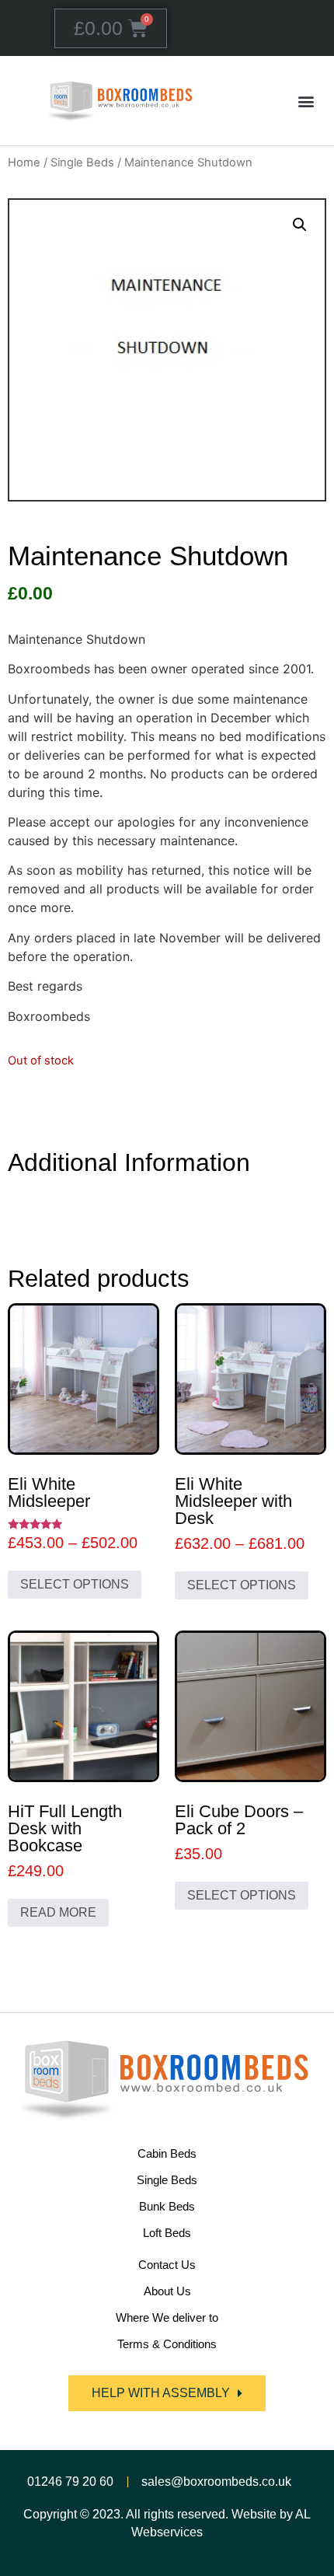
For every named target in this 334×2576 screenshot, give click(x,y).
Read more (58, 1912)
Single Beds (82, 163)
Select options (74, 1584)
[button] (305, 101)
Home (24, 163)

####################

Required work: Give the data again exactly as it stands, apart from the pictures.

Problem solution:
For every named target in this 334×2576 screenshot, give click(x,y).
Read more (58, 1912)
Single Beds (82, 163)
Select options (74, 1584)
[button] (305, 101)
Home (24, 163)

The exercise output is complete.